No sólo es una cuestión de estudios científicos. Las normas, tan sencillas en teoría, los famosos mandamientos, siguen siendo un pilar de la educación en nuestros tiempos de relativismo: no matarás, no darás falso testimonio… Y sí, no adulterarás el amor. Hoy día se llama amor a cualquier cosa. No me quiero extender porque sería muy largo; lo dejamos para otra ocasión.

Dicen que los del “estado islámico” quieren reconquistar Al Andalus. En un pais en el que se supone ( dicen las estadísticas) que la mayoría somos católicos ¿ por qué nos hemos dejado comer la tostada de semejante manera?. Tendremos que reconquistar España, pero no a fuerza de espada, sino a fuerza de amor.

Uno de los bulos que corren como la pólvora es que el catolicismo es de ignorantes. Es cierto que los “pobres” lo agradecen mucho y no hay peor canallada que robarle a un pobre hasta la religión. Pero también es cierto que hay gente muy culta e inteligente que ha descubierto en Cristo el único y verdadero sentido de su vida y esto les lleva a una práctica más entregada tanto en lo profesional como en lo personal.

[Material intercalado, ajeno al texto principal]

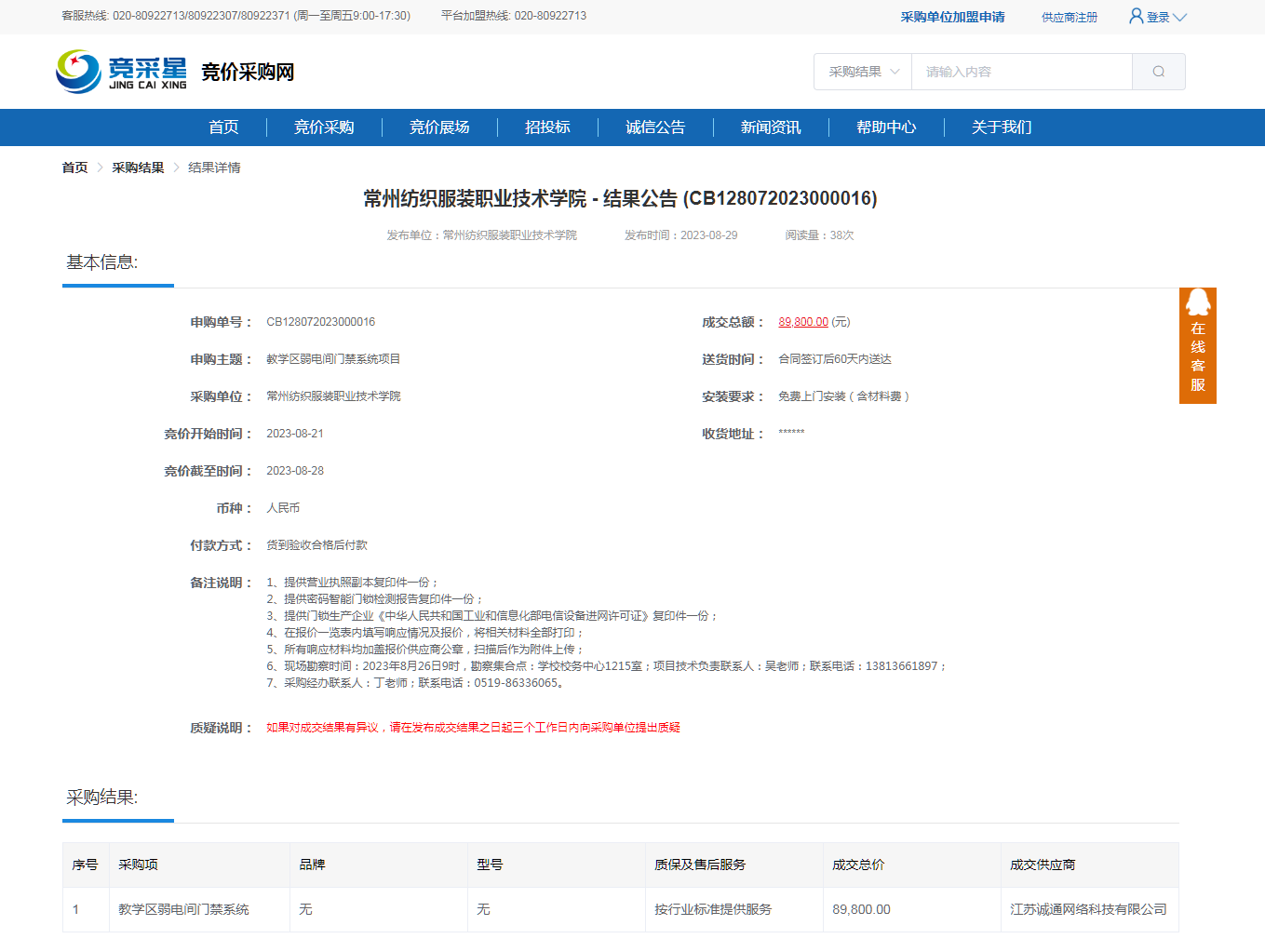Type in the 请输入内容 search field
The image size is (1265, 952).
[1021, 72]
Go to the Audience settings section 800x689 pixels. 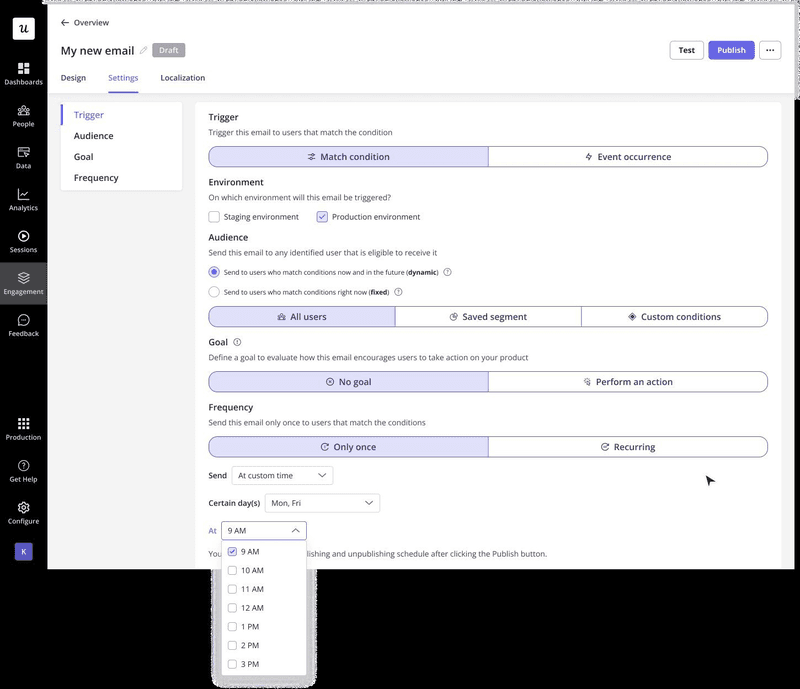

Recientemente hemos constituido una asociación de profesionales ( médicos, abogados, psicólogos, profesores… ) en la que reflexionamos sobre todos estos aspectos y promovemos iniciativas para el mejor conocimiento y difusión de la práctica católica. De hecho esta publicación es fruto de esa iniciativa. Si estás interesado, seas profesional o pobre de solemnidad ( con todas las opciones intermedias), no dudes en ponerte en contacto en mi email ( aggmelch@wanadoo.es) o con tu parroquia más cercana.

Este mensaje va dirigido a los católicos y “simpatizantes” ( aquellos que se sienten atraídos pero sus prejuicios o la presión del entorno no los deja avanzar, así estaba yo hasta que conseguí “salir del armario”, mejor dicho Él me sacó, pero yo se lo pedí): por una vez tómatelo en serio, quítate de complejos y lánzate a Cristo. Hoy como a Lázaro Él te dice: “levántate y anda”.